彼女が暴走を始めると止められる人間がいない。両親は止めるどころが燃料を注ぐし、リカルドやアルス爺では幼女に心酔し過ぎで抑止力にならず、一人奮闘するタバスだけが襟首を掴んで一旦停止させられるていど。
それもすぐに振り切られ、ガシガシ爆走する妹様。しかも神々の後押しがあるのだから、手に負えない。
そんな中、同類思考か波長が合うのか、ナカツカサなる人間の登場で、珍しく幼女の暴走が穏やかになった。
アレやコレやと議論しつつ、程好い落としどころを見つけてくれる新たな来訪者を、拝むように見つめる街の人々。
こうして時折オカンがはっちゃけるも準備は進み、祭り当日を迎えたディアード。
街中に吊るされた提灯を見上げて、幼女は眼を煌めかせた。
「うわあぁぁっ! 良いね、良いね、ワクワクするなもっ」
「祭りは昼過ぎから夜半までですか。面白い時間帯ですね」
通常なら朝から始めて陽が沈むと終るのが、こちらの祭りだ。夜に灯りを灯して行うなどという贅沢は考えられない。
夜がメインの祭りは誰もが初めてで、人々は子供のような眼差しを隠しもせずに、オカンと並んで無数に下がる色とりどりの提灯を見上げていた。
「盆踊りが主体になれば、これが普通になるさぁ」
にししっと笑う妹様。
その盆踊りにも不安と期待が一杯なディアードの面々。
旅芸人の一座でもなくば、人前で舞踊を披露するなど有り得ない。上流階級の社交ダンス程度しか知識のない平民らは、輪になって皆で踊る盆踊りに大層面食らった。

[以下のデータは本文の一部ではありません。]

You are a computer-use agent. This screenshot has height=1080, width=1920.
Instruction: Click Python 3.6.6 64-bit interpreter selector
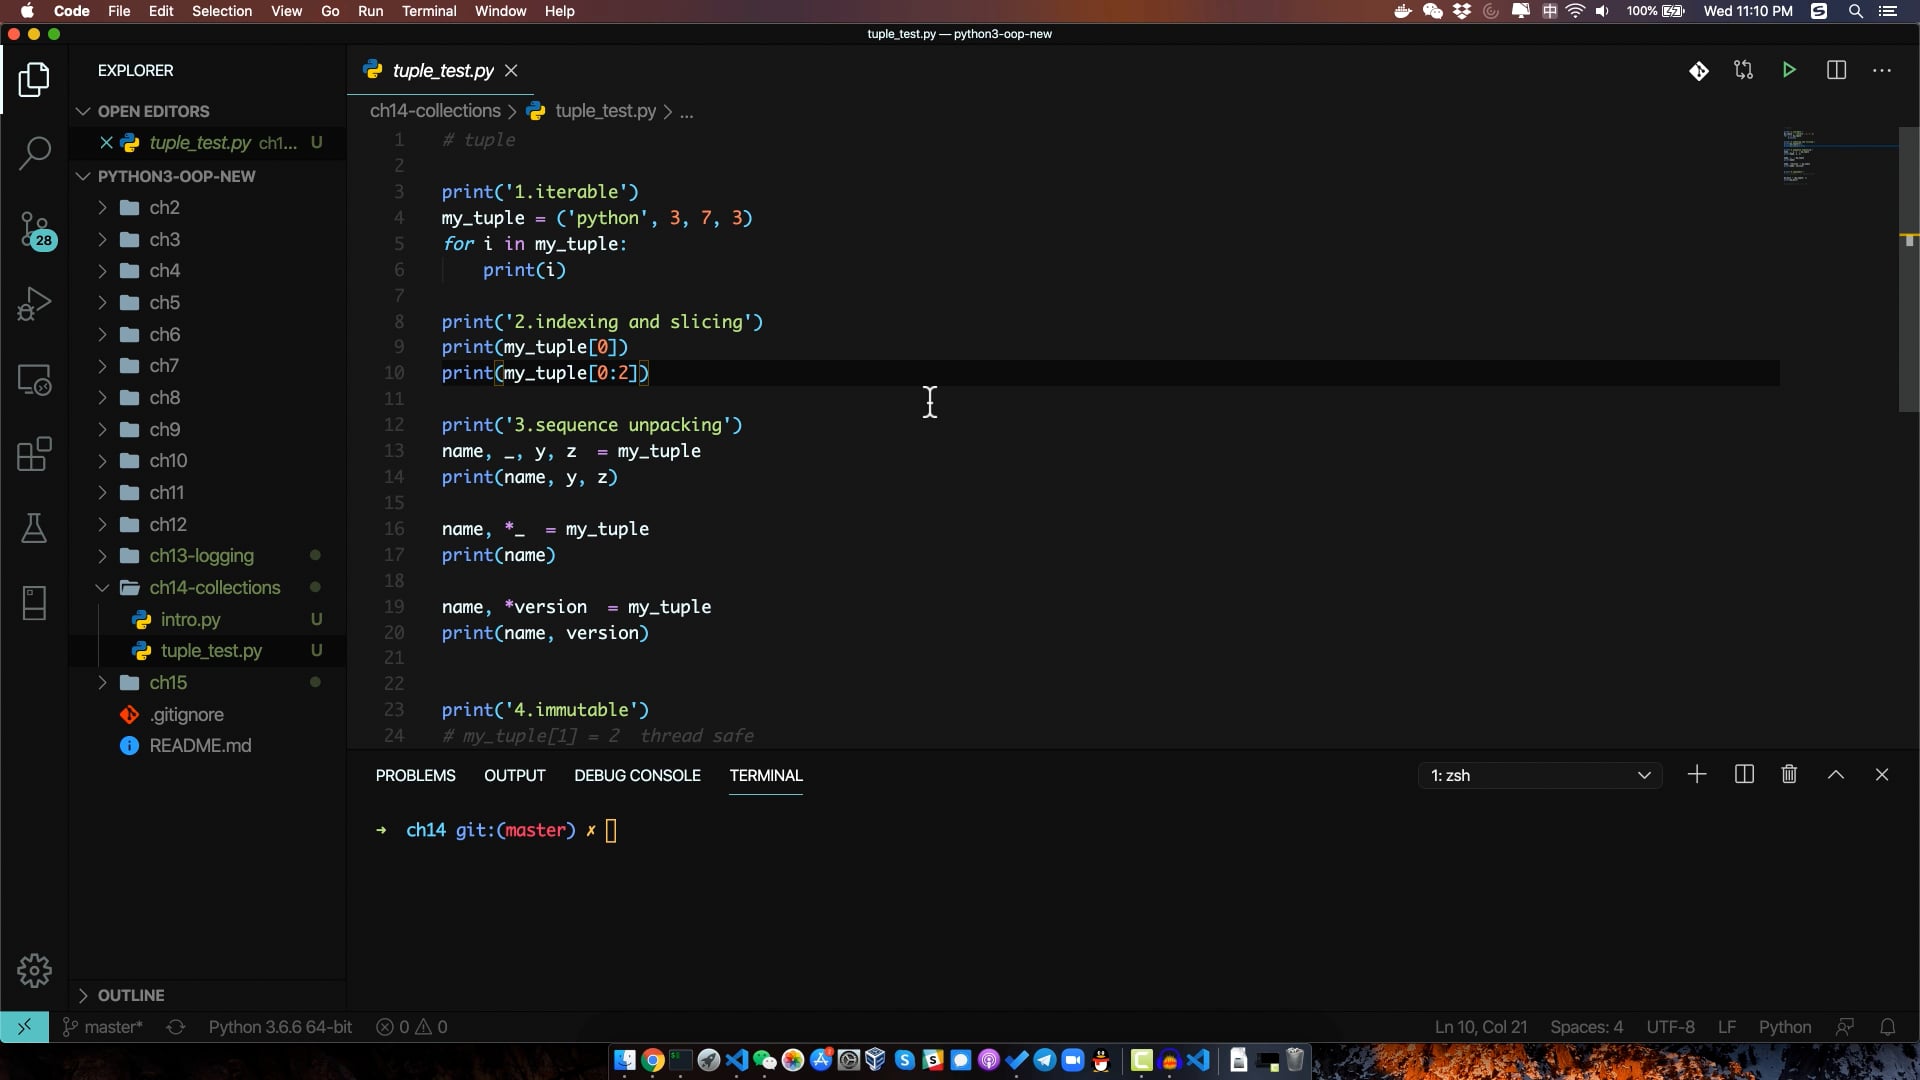coord(280,1027)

昨日、一昨日と練習が行われ、櫓の一段目で見本として踊る予定の面子は、今にも心臓が爆散しそうである。
「踊れるだろうか.....」
「やるしかないだろう。皆知らない踊りなんだから」
「.....胃が痛い」
愚痴る人々を愉快そうに一瞥し、幼女は駆け出した。
異世界初、盆踊りの開催である。